— Start —

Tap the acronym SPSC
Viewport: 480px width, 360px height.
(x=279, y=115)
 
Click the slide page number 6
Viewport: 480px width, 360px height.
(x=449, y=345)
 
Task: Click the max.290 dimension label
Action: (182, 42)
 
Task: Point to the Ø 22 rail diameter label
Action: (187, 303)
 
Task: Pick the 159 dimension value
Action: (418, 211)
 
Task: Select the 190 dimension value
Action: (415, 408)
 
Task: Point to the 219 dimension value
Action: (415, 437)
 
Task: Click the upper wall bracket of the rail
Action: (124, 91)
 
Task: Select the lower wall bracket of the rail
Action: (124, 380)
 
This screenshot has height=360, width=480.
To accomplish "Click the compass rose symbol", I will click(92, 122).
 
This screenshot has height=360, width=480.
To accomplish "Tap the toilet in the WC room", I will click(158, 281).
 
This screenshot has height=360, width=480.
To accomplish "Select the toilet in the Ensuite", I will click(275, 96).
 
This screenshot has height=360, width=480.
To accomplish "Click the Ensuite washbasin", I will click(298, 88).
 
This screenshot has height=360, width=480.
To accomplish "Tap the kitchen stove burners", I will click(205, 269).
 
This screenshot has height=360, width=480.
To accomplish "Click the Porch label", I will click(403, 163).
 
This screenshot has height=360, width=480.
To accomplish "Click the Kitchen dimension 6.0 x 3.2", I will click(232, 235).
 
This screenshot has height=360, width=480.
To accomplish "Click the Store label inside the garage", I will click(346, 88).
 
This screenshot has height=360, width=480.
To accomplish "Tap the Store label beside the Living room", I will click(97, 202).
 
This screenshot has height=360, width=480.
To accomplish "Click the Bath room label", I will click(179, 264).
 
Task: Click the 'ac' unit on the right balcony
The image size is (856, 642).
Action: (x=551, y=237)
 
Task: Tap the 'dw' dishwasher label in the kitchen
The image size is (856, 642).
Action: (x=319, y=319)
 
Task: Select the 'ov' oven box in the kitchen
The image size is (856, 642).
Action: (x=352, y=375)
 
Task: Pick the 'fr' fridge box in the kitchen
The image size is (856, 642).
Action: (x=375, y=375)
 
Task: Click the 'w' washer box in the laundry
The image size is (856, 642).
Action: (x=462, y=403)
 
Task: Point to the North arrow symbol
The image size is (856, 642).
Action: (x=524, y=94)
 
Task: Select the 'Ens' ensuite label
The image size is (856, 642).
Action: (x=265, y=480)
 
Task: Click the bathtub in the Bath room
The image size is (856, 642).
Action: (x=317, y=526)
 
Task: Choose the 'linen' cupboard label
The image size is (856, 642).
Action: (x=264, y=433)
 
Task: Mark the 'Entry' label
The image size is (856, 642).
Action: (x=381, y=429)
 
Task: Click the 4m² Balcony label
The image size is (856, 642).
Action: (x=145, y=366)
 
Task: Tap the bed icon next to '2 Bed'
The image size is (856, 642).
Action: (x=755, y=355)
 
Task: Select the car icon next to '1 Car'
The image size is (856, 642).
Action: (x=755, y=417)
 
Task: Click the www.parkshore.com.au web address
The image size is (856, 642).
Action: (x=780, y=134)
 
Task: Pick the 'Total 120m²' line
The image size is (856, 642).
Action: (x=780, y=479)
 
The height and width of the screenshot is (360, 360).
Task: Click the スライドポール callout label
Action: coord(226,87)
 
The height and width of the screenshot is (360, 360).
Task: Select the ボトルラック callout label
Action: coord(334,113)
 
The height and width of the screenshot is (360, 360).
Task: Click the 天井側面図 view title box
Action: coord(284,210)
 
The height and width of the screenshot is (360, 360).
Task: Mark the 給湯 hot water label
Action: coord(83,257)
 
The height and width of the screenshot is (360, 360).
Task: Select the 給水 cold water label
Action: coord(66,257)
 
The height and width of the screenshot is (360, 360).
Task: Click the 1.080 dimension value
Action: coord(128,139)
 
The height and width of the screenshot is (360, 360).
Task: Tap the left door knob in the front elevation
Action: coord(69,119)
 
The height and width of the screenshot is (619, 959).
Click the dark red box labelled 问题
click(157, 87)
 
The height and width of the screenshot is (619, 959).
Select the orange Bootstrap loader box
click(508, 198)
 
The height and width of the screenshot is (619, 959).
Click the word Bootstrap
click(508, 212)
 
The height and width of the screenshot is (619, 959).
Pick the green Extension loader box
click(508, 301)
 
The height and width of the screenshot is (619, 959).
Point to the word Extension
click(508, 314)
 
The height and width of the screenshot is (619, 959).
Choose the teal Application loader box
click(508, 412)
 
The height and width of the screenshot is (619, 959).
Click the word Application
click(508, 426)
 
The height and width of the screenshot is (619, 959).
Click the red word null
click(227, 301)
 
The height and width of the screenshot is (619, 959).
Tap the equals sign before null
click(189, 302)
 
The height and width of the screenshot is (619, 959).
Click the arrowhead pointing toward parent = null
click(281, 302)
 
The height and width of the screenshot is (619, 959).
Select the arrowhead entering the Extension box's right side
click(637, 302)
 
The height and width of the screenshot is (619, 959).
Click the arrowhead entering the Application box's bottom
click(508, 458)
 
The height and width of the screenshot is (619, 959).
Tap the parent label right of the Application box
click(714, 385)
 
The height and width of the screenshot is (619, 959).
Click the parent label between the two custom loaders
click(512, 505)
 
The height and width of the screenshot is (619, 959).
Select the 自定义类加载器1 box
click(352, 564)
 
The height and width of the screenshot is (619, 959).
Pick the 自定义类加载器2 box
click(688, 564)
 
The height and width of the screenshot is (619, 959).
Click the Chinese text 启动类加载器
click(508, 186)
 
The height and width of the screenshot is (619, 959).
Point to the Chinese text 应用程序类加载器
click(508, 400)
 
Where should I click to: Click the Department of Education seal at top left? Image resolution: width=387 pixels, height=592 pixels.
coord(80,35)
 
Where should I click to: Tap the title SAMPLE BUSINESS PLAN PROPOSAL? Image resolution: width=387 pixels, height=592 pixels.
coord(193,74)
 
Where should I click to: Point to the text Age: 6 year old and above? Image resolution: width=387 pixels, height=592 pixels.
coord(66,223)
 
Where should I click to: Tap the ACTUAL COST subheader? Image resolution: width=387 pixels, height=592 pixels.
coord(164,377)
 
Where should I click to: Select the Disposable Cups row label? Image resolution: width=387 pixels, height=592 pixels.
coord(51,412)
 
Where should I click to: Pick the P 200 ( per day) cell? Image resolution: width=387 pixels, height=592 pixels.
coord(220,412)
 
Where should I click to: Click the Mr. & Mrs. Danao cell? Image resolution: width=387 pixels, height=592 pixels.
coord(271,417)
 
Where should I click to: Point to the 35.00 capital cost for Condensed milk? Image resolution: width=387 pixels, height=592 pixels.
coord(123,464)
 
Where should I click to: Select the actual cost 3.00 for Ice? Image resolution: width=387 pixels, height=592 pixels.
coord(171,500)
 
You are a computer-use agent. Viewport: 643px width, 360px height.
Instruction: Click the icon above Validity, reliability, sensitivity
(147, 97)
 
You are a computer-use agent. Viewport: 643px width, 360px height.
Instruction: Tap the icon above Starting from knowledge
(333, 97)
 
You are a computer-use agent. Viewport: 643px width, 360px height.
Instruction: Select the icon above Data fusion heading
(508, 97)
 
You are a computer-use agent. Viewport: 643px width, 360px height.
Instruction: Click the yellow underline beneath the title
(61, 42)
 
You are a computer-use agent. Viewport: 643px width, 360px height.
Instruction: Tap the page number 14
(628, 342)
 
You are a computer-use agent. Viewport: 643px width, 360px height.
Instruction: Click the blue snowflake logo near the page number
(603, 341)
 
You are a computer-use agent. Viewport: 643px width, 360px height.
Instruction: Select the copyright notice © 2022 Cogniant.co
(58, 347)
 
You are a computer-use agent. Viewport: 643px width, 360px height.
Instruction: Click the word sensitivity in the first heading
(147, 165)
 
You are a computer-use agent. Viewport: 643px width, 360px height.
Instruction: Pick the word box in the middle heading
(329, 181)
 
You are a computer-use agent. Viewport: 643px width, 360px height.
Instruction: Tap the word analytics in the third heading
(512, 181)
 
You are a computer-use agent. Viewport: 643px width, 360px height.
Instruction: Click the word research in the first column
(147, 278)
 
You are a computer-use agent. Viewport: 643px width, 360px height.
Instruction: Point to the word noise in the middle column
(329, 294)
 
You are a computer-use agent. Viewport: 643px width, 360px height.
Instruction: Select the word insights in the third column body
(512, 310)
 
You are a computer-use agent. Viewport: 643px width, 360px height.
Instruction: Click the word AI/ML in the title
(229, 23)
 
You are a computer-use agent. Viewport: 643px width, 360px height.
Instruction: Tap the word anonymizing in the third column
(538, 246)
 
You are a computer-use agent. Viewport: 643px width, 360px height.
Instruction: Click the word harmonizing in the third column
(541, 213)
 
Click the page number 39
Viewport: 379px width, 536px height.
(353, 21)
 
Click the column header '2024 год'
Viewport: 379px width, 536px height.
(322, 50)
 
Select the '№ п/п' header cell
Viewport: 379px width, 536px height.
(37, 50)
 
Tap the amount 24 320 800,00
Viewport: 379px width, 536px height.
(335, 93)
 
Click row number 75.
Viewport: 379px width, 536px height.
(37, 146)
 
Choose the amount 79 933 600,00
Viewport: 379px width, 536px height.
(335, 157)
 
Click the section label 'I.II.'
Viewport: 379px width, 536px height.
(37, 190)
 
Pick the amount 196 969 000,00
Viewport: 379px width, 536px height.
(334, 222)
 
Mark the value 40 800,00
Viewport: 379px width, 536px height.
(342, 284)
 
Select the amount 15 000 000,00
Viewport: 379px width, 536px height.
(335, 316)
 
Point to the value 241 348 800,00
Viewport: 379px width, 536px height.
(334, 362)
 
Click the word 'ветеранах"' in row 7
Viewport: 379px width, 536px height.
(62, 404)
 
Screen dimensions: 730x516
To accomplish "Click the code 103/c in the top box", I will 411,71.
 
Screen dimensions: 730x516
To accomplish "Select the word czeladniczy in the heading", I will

— End —

▶ **Problem to work on**: Rewrite the entries from the start up to and including the line with "Action: (124, 91)", replacing "dimension value" with "measurement value" and leaving everything else unchanged.

▶ **Task output**:
Tap the acronym SPSC
Viewport: 480px width, 360px height.
(x=279, y=115)
 
Click the slide page number 6
Viewport: 480px width, 360px height.
(x=449, y=345)
 
Task: Click the max.290 dimension label
Action: (182, 42)
 
Task: Point to the Ø 22 rail diameter label
Action: (187, 303)
 
Task: Pick the 159 measurement value
Action: (418, 211)
 
Task: Select the 190 measurement value
Action: (415, 408)
 
Task: Point to the 219 measurement value
Action: (415, 437)
 
Task: Click the upper wall bracket of the rail
Action: (124, 91)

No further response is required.